Esse quadro, avaliou Gastão, torna impossível que se faça qualquer previsão sobre o futuro e sobre os efeitos da pandemia no Brasil.

OUTROS DEBATES
A ADunicamp já realizou, nos dias 16, 18 e 25 de março e 1° e 7 de abril, cinco debates para discutir questões relacionadas à Covid-19, todos eles coordenados pelo professor Wagner Romão.

O quinto debate, com o tema “Ensino à Distância no contexto da pandemia”, apontou que a opção ampla pela utilização da EaD tem sido realizada de forma improvisada e imediatista pelas políticas educacionais do governo Federal, de governos estaduais e municipais e por um grande número de instituições de ensino brasileiras. E, por isso, ameaça precarizar todos os níveis do ensino e ampliar as desigualdades já acentuadas no sistema de ensino do país.

Participaram do encontro as professoras Heloísa Lins, da Faculdade de Educação da Unicamp e integrante da Abalf (Associação Brasileira de Alfabetização); Solange Pozzuto, diretora da Apeoesp (Sindicato dos Professores do Ensino Oficial do Estado de São Paulo) e integrante do Fórum de Educação de Campinas; e o professor Salomão Ximenes, da UFAABC (Universidade Federal do ABC), com especialidade nas áreas de Direito e Políticas Públicas.

quarto debate teve como tema “Coronavírus: isolamento espacial, tensões sociais e violência doméstica”. Para os três debatedores que participaram do encontro, a pandemia tem deixado cada vez mais evidentes algumas das principais contradições sociais e econômicas da sociedade brasileira, e será inevitável que novos pactos sociais sejam construídos assim que ela chegar ao fim.
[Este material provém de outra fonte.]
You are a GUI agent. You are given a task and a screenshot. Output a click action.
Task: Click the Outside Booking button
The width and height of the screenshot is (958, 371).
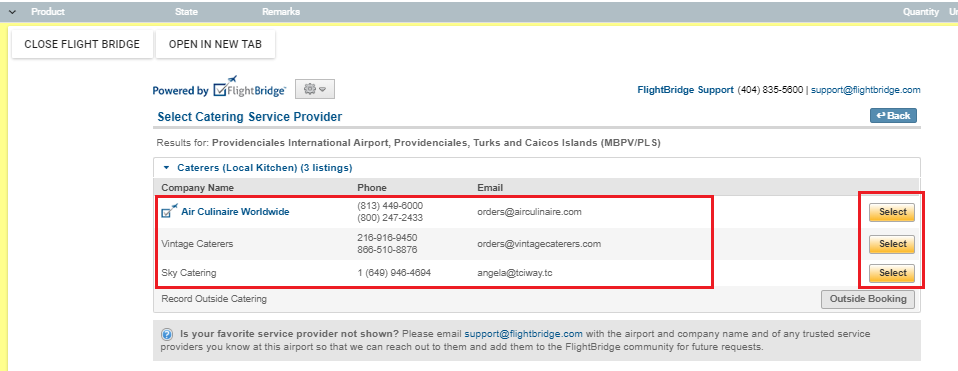coord(868,299)
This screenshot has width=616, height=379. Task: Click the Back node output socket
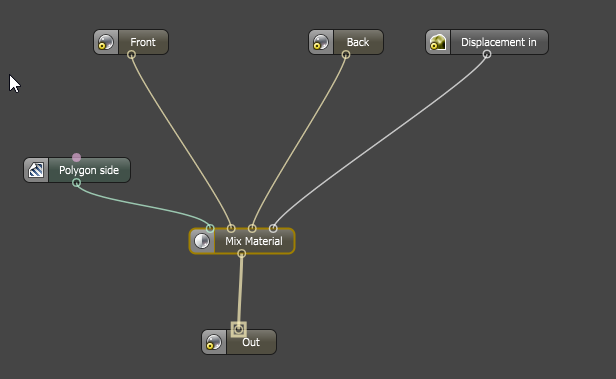point(346,55)
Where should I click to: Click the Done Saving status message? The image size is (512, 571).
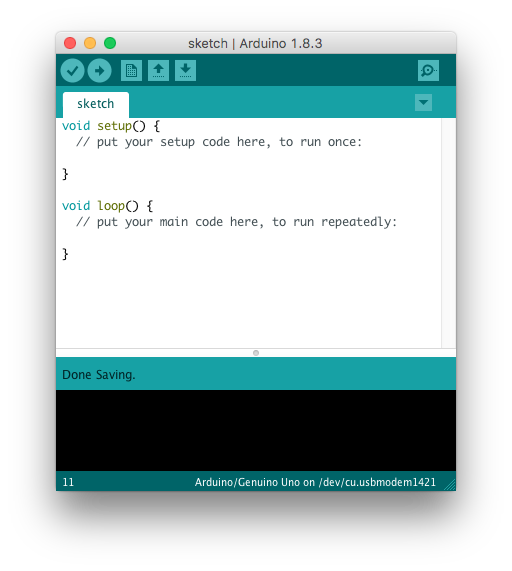click(x=99, y=375)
Participaram do encontro as professoras Silvia Santiago (FCM), com larga experiência na área de Saúde Coletiva; Natália Corazza Padovani, pesquisadora do Núcleo de Estudos de Gênero Pagu e professora dos Programas de Pós-Graduação em Ciências Sociais e Antropologia Social (IFCH); e o professor Sávio Cavalcante (IFCH).

No terceiro debate participaram o professor doutor Francisco Aoki e a professora doutora Rosana Onoko Campos, da Faculdade de Ciências Médicas da Unicamp. Na avaliação deles, a sociedade brasileira já está obrigada a repensar profundamente alguns de seus valores diante da pandemia do novo coronavírus. E, ao mesmo tempo, terá que se preparar para enfrentar com equilíbrio o longo período de reclusão que ainda teremos que atravessar para conter a expansão da doença.
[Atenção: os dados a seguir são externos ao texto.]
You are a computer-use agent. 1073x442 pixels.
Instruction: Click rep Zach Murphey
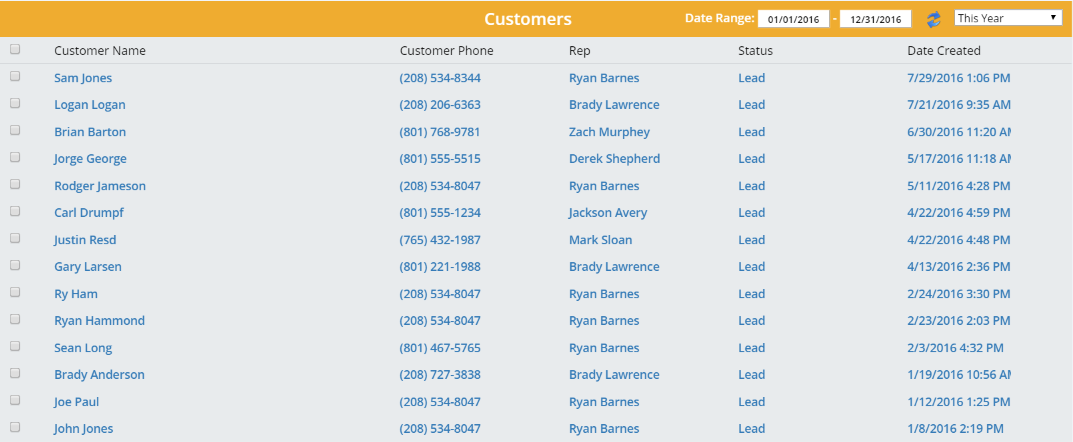[610, 132]
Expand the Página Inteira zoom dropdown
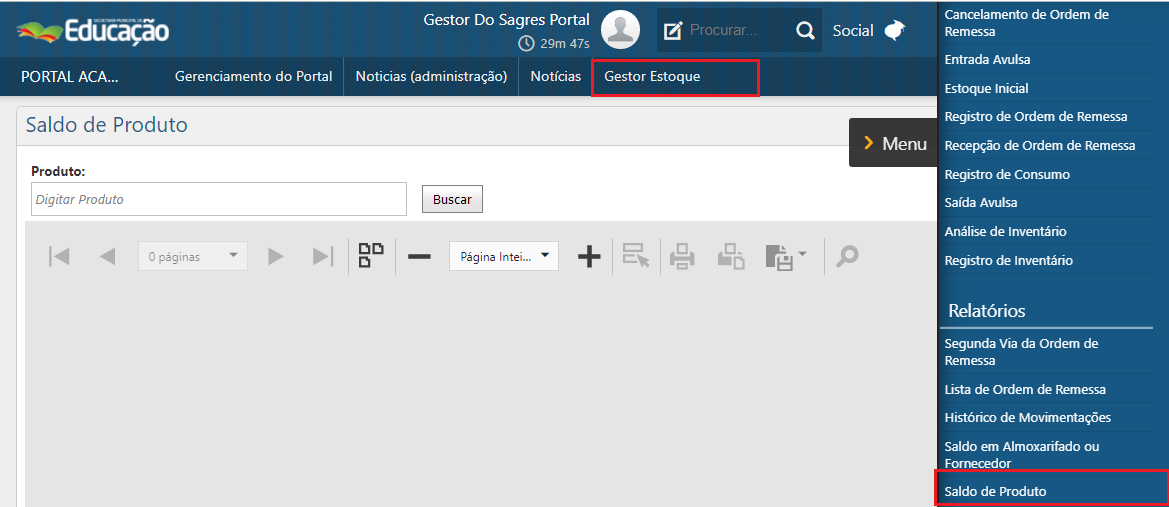The image size is (1169, 507). pyautogui.click(x=504, y=256)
segundo debate, além de apresentar questões específicas da Covid-19, mostrou os reflexos imediatos e de médio e longo prazos que a “crise do coronavírus” provocará na sociedade e na economia brasileiras, que também exigem ações profundas e imediatas do poder público.

Participaram do segundo debate a professora doutora Mônica Corso, da Faculdade de Ciências Médicas da Unicamp, com especialidade em pneumologia; o professor doutor Guilherme Santos Mello, do Instituto de Economia da Unicamp e diretor do Centro de Estudos de Conjuntura do instituto; e o médico sanitarista Pedro Tourinho, em segundo mandato como vereador em Campinas pelo Partido dos Trabalhadores (PT).

No primeiro debate, os participantes alertaram para a necessidade urgente das autoridades brasileiras adotarem medidas rigorosas de controle para impedir uma explosão da pandemia no país. E apontaram, a partir dos dados que já se tinha naquele momento, que o Estados Unidos e, depois, a América Latina seriam os novos epicentros da pandemia.

Participaram do primeiro debate a especialista em estudos sobre vírus, professora doutora Silvia Gatti, do Instituto de Biologia e do Programa de Pós-Graduação em Genética e Biologia Molecular da Unicamp; a professora doutora Maria Filomena Vilela, da Faculdade de Enfermagem da Unicamp e do Programa de Mestrado Profissional em Saúde Coletiva; e o professor Gustavo Cunha, do Departamento de Saúde Coletiva da Faculdade de Ciências Médicas da Unicamp e doutor em Saúde Coletiva.